Business leaders condemn political violence after Trump injured in shooting
After surviving an assassination attempt at a campaign rally in Butler, Pennsylvania, where a shooter killed an audience member and injured him, Donald Trump received widespread support and condemnations of political violence from business leaders. Apple CEO Tim Cook, Amazon CEO Andy Jassy, and Meta CEO Mark Zuckerberg were among those expressing solidarity and condemning the attack. President Joe Biden also condemned the violence and spoke to Trump. Tesla CEO Elon Musk formally endorsed Trump and criticized the Secret Service, while Pershing Square CEO Bill Ackman also backed Trump. Despite the incident, Trump expressed gratitude to first responders and confirmed he was fine, looking forward to the Republican National Convention.
Netflix results, retail sales, and a chip update: What to watch this week
The biggest economic event of July has passed, shifting investors' focus to the corporate earnings calendar. Netflix will lead Big Tech in reporting quarterly earnings on Thursday, while ASML and Taiwan Semiconductor Manufacturing Company will release results on Wednesday and Thursday, respectively, amid ongoing interest in the AI trade. ASML, a key lithography machine maker, and TSMC, the largest chip manufacturer, are pivotal to the tech sector. Additionally, earnings from Goldman Sachs, Morgan Stanley, Bank of America, Johnson & Johnson, American Express, UnitedHealth, and Travelers will provide insights into various industries. Political events, including the aftermath of an assassination attempt on Donald Trump and the upcoming Republican National Convention, also loom large. Economic data will be sparse, with June's retail sales report on Tuesday being a key focus, especially after May's unexpected slowdown. Oxford Economics predicts a 0.4% drop in retail sales due to lower gas prices but anticipates a rise in real consumption. Recent inflation data bolstered expectations for a Federal Reserve rate cut in September, with June's inflation and jobs report indicating economic cooling. Fed Chair Jerome Powell's upcoming appearances will be closely watched for hints on future monetary policy.

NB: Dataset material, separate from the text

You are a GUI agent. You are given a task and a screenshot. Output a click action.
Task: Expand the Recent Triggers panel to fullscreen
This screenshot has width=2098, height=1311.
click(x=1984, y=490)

Fed's Powell 'may prefer not to change rates before an election', strategists say
The softer-than-expected inflation report for June has increased market expectations for a rate cut by the end of the year, possibly before the November elections. This speculation has contributed to the US dollar's recent decline and boosted various market sectors, including bonds, small-cap stocks, and homebuilders. Gavekal Research noted that current inflation data is more favorable for rate cuts than it was last year, with the three-month annualized consumer price index (CPI) and core CPI both falling below the Fed's 2% target. If low inflation persists and the Federal Reserve remains confident in this trend, policy rates are likely to be lowered before the end of 2024, potentially ahead of the elections. Gavekal Research pointed out that historical precedent shows the Fed has altered rates in the months leading up to presidential elections, doing so eight times out of 13 since 1974. This suggests that the central bank may make policy changes during election periods if economic indicators justify it. Given these trends, an interest rate change before the November elections appears likely if current inflationary trends continue.

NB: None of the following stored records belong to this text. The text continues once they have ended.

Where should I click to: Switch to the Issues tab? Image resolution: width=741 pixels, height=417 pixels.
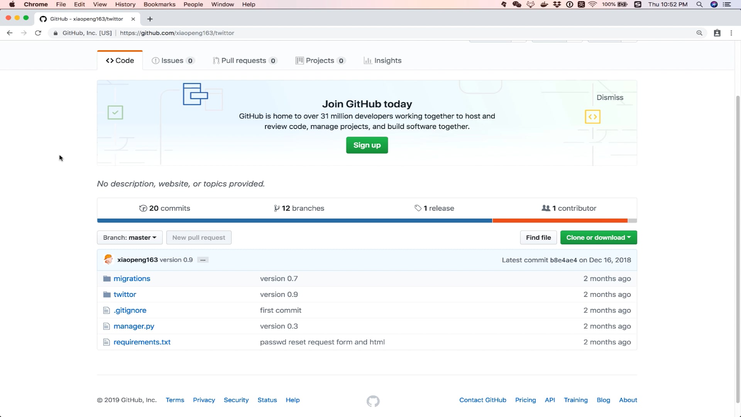tap(173, 61)
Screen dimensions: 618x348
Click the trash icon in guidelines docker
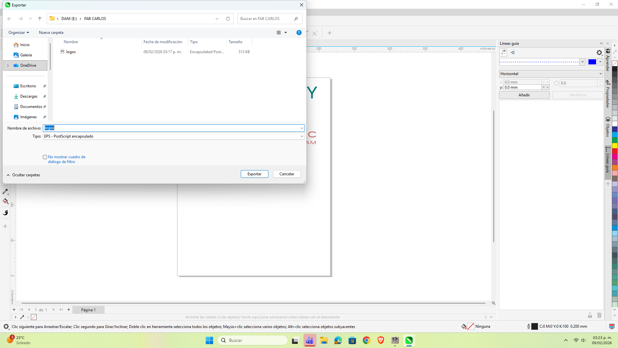[x=599, y=315]
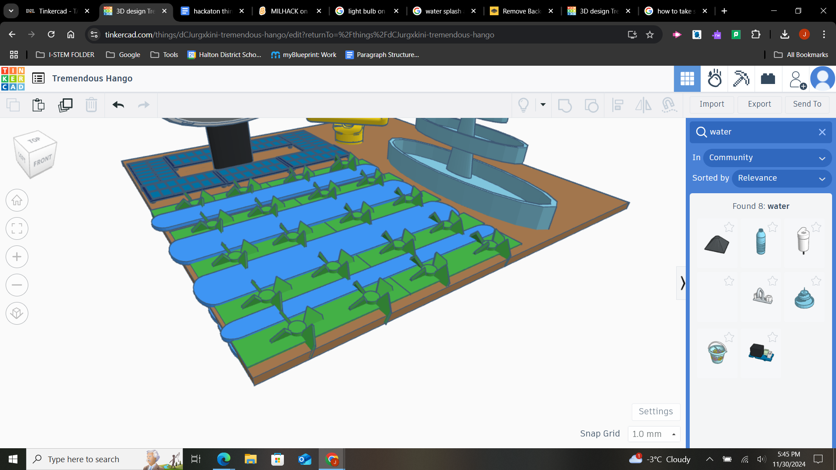Click Fit all in view icon

pos(17,228)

Swiss authorities draw flak in Credit Suisse probe, report says
Preliminary findings in a highly anticipated parliamentary report on the 2023 collapse of Credit Suisse have identified significant failures by Swiss regulatory authorities prior to the bank's downfall, as reported by SonntagsZeitung. Sources from the parliamentary committee, which is drafting the PUK report, indicated that financial market regulator FINMA, the Swiss National Bank (SNB), and the finance ministry all faced criticism for not preventing the bank's collapse. Isabelle Chassot, head of the parliamentary committee, confirmed that they had established the statement of facts but emphasized that no conclusions had been drawn yet. The article's claims about majority or minority opinions within the committee were also refuted. The newspaper reported that FINMA was seen as too hesitant and could have intervened earlier when Credit Suisse's problems became apparent. It also highlighted a lack of preparation and other errors by Swiss authorities, including the central bank. Following mounting issues at the bank in 2022, Credit Suisse unraveled in March 2023 and was taken over by UBS in a rescue orchestrated by authorities. Neither FINMA nor the SNB responded immediately to requests for comment, and the finance ministry had no comment. Earlier this month, SNB chairman Thomas Jordan attributed the collapse to Credit Suisse's management, asserting that authorities had been well-prepared and had prevented a broader financial crisis.